A Sling-enabled app for Dish Network, now available for iOS and Android, was originally announced for some BlackBerry phone models, too. However, the BlackBerry app hasn’t made it out of beta.

Over the years, Sling has produced mobile apps for 71 different mobile devices, running on mobile OS that include BlackBerry, Symbian, and Windows Phone, said Michael Fisher, Sling’s senior director for business development.

Keeping mobile app support to just a couple of platforms would be much simpler and more cost effective for Sling, Fisher observed. Yet some OS will “fork,” he reasoned, in a seeming reference to Android.

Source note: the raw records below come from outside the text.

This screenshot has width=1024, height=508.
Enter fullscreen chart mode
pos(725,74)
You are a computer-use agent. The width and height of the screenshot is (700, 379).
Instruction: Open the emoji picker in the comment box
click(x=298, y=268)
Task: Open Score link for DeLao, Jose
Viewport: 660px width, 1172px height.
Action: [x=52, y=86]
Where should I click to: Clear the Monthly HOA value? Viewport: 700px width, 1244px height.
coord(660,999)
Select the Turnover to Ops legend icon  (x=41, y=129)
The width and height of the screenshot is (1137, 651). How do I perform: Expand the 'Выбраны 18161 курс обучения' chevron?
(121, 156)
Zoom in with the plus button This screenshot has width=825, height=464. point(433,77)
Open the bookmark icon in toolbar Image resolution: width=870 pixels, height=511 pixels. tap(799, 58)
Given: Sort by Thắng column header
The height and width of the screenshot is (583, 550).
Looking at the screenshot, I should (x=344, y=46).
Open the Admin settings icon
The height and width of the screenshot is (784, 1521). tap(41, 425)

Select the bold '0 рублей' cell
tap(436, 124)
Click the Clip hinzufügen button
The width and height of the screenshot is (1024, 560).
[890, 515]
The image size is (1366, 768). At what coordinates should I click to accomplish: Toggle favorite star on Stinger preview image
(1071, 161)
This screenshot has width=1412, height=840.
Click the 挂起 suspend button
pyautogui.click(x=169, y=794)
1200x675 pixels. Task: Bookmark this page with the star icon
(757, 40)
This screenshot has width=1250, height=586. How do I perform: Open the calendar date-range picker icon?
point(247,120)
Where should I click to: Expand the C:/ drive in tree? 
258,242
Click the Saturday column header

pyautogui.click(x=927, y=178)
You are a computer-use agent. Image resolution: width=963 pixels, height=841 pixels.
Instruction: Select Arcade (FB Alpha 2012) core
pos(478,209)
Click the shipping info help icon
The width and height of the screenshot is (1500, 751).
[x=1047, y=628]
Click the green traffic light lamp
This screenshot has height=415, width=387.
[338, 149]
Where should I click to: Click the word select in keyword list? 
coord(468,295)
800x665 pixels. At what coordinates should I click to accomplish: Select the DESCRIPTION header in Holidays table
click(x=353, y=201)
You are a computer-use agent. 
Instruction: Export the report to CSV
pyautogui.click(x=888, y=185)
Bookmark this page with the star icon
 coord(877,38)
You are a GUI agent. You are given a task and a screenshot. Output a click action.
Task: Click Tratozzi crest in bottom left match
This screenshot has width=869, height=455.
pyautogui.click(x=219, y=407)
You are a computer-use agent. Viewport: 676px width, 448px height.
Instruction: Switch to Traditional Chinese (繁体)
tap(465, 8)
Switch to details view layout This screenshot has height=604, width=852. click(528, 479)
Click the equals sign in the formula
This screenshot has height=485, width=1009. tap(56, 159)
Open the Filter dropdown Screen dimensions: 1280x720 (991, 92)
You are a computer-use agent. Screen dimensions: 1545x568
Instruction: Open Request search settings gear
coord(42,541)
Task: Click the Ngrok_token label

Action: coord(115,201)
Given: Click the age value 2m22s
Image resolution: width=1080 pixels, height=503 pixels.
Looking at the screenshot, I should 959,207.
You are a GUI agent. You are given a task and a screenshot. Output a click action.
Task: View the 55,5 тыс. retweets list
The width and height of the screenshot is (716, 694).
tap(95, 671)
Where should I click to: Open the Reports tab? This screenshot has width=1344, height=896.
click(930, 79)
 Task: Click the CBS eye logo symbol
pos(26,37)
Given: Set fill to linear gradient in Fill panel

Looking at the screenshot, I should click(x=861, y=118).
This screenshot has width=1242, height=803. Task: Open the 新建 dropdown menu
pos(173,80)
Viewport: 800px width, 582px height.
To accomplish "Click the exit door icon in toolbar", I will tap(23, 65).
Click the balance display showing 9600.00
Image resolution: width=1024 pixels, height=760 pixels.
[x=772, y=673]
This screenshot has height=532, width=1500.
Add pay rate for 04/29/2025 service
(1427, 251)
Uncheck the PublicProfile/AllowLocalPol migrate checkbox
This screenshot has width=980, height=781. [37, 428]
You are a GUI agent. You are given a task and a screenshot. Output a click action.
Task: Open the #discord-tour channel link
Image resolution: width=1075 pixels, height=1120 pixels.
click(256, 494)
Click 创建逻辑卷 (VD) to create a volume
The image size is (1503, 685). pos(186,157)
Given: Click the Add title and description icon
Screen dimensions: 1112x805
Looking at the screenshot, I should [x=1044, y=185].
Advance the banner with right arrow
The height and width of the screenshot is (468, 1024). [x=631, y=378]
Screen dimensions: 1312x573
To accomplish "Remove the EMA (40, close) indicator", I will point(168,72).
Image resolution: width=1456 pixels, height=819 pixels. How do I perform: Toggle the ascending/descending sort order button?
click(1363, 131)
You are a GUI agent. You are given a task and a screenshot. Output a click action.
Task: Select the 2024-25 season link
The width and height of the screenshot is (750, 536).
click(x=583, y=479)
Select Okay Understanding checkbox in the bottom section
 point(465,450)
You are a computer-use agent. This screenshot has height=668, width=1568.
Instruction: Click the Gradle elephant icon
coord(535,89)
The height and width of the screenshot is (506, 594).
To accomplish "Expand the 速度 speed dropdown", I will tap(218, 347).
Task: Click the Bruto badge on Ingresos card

TV Everywhere providers need to offer an iPad app, Wymbs told the Streaming Media audience. “That’s a no-brainer,” he elaborated. Yet Wymbs also predicted the emergence of “two dominant players” for mobile video apps, with the second player to be determined by the “strengths” of the platform.

Panelists also joked that the “two platforms” could turn out to be the iPad and the iPhone.

Yet if upcoming Windows 8 tablets do take off among consumers, maybe they’ll ultimately become a second major platform for TV Everywhere. Following Microsoft’s release of the Windows 8 Consumer Preview in February third-party toolmaker Vsood introduced new video streaming media development tools for Metro Style applications. We shall see what we shall see.